1) I am waiting for a version using networking. I know there are security issues but there are also workarounds.

2) My notebook is hot, so I checked and the Chrome CPU console is at 25% even if I am not doing anything in the console.




I'd have to look at the code, but it might not be too awful to get tun/tap to work over WebSockets...

Regarding the heat, I wonder if the architecture has support for idle states. If so, the VM should "clock down" by executing its loop from a timer instead of full-bore. I wonder if this is already happening, though.


See https://github.com/s-macke/jor1k/issues/3

I tried adding an extra serial port some months ago, but I didn't succeed.

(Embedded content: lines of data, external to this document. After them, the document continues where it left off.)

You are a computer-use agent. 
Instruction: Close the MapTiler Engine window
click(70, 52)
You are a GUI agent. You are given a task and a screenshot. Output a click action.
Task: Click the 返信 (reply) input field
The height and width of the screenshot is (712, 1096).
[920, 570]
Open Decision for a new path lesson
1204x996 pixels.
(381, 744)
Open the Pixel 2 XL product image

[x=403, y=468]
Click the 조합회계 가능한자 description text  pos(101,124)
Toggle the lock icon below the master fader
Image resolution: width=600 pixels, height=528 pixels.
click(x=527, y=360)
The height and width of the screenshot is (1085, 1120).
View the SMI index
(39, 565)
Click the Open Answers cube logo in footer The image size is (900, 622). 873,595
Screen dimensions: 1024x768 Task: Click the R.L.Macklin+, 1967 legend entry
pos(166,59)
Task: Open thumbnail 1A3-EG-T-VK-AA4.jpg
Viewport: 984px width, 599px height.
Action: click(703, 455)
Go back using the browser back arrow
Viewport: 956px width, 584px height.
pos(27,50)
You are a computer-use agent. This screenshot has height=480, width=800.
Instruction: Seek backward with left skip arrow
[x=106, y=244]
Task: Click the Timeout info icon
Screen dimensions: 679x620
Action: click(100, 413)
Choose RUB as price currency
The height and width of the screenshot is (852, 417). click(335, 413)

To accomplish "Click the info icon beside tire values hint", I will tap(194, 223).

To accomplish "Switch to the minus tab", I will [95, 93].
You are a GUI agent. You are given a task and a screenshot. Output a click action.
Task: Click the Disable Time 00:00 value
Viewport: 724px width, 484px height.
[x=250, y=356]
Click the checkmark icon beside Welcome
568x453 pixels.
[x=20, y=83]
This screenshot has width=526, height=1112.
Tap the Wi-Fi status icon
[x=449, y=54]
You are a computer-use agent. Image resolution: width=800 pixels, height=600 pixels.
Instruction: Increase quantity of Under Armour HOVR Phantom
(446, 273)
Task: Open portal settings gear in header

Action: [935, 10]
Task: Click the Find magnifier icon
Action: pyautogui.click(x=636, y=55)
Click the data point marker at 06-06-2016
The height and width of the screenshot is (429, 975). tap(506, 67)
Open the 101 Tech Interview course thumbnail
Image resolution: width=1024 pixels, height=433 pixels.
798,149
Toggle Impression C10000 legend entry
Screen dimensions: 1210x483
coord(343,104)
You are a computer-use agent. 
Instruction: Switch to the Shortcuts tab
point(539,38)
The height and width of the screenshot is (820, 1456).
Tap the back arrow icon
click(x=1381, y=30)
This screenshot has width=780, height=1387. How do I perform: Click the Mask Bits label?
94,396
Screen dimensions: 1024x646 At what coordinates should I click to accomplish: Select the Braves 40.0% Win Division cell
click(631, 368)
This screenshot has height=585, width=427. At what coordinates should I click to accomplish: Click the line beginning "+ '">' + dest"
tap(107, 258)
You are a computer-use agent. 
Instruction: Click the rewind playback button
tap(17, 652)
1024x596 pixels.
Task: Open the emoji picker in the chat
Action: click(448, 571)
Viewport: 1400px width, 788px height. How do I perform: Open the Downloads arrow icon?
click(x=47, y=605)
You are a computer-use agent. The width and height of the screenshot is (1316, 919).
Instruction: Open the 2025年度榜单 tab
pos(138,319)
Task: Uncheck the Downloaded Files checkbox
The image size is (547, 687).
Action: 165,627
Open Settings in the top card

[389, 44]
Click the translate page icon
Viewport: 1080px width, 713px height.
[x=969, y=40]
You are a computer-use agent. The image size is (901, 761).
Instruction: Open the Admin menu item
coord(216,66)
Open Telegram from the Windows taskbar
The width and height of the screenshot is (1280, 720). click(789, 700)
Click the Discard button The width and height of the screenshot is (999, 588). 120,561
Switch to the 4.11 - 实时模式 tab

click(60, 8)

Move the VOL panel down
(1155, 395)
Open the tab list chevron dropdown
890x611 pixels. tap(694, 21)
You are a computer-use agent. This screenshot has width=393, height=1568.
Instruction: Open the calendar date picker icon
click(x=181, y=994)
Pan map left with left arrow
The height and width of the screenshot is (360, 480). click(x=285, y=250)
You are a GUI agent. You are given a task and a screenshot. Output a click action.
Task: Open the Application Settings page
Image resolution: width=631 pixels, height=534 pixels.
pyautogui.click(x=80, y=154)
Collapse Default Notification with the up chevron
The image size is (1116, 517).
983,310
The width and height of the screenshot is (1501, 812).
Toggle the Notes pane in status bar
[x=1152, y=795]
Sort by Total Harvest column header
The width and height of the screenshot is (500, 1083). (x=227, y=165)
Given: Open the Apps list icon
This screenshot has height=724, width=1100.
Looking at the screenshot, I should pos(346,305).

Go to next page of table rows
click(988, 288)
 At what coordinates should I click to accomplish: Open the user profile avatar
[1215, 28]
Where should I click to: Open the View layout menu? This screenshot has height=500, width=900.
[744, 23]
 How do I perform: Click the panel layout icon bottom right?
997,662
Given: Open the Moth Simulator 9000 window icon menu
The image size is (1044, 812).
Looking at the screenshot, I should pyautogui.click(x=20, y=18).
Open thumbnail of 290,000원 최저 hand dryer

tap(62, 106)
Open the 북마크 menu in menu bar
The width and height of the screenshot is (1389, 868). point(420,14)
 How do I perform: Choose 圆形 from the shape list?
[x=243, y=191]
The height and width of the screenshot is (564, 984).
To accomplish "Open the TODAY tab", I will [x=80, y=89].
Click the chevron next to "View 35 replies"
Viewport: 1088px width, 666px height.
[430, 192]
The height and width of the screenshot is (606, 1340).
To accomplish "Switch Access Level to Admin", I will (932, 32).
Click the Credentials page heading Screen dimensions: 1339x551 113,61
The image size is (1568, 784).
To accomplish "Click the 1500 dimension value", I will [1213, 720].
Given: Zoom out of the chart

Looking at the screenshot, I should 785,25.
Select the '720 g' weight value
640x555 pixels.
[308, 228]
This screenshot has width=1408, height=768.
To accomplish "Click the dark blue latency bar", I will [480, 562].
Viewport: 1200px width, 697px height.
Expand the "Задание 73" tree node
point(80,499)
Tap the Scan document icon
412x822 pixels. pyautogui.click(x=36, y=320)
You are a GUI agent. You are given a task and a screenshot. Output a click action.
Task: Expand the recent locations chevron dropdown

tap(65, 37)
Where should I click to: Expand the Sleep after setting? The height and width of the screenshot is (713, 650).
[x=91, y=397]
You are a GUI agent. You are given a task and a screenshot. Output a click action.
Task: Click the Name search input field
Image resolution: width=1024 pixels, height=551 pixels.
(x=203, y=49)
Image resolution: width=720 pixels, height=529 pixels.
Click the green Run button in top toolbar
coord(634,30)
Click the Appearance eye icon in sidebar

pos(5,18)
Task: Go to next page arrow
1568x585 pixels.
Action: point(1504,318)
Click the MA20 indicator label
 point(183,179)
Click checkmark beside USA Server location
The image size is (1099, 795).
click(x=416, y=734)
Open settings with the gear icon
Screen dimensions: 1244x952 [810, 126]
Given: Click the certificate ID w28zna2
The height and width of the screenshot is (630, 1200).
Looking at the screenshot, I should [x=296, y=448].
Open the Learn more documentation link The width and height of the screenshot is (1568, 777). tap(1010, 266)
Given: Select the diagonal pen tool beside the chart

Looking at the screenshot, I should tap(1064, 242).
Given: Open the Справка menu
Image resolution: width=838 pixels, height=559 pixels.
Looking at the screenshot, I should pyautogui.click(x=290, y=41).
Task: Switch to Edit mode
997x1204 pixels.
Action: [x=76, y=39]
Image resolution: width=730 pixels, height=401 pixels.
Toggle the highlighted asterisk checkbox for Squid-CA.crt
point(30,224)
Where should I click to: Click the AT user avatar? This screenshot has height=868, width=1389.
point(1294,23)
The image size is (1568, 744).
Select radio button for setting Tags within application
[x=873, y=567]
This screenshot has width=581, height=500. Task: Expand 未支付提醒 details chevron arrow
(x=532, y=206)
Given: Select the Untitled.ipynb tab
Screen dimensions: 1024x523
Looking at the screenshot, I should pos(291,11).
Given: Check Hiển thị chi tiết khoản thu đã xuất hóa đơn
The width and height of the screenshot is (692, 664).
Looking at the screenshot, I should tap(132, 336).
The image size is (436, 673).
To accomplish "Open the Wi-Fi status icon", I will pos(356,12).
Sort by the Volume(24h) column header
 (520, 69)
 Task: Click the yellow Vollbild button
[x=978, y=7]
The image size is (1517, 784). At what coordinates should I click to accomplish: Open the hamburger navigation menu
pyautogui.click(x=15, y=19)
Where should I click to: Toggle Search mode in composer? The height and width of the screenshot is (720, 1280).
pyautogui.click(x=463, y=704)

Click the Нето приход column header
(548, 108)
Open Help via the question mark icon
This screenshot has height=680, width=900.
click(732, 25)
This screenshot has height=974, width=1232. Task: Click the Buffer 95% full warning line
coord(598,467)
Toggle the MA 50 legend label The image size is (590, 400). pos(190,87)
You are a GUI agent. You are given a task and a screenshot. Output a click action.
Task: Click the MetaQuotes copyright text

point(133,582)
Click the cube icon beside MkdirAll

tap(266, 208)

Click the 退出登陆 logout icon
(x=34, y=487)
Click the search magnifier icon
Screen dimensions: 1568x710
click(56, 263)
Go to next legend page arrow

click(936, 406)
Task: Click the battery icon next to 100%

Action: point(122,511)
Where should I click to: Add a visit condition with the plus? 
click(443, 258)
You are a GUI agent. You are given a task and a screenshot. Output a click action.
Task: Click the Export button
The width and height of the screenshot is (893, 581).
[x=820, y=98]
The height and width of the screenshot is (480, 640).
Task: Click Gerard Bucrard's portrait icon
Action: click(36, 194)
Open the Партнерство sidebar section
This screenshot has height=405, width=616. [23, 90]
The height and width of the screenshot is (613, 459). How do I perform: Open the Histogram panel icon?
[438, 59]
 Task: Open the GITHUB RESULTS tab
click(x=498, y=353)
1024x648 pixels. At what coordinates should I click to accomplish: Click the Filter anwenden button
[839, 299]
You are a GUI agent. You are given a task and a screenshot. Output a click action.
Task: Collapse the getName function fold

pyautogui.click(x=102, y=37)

It would be really cool if you made this. Here's a use case I had in mind:

You go to emulator.html#http://otherwebsite.com/packages.json . The emulator's JavaScript part detects the fragment, and downloads a list of dpkg packages to the HTML5 file system. The emulator boots up, checks the HTML5 file system over 9P, and installs all those packages.

Like this, you could test any binary package over the web without fear, and it would be decentralized, you wouldn't have to modify the emulator.

But for jor1k, we'd need networking and 9P/HTML5 support (like in Arm-js). For Arm-js, just the networking would suffice, as the 9P support is already there.

9P in Arm-js: https://github.com/ozaki-r/arm-js#emulator-features


Saw that issue, hope to eventually respond to it with a pull request.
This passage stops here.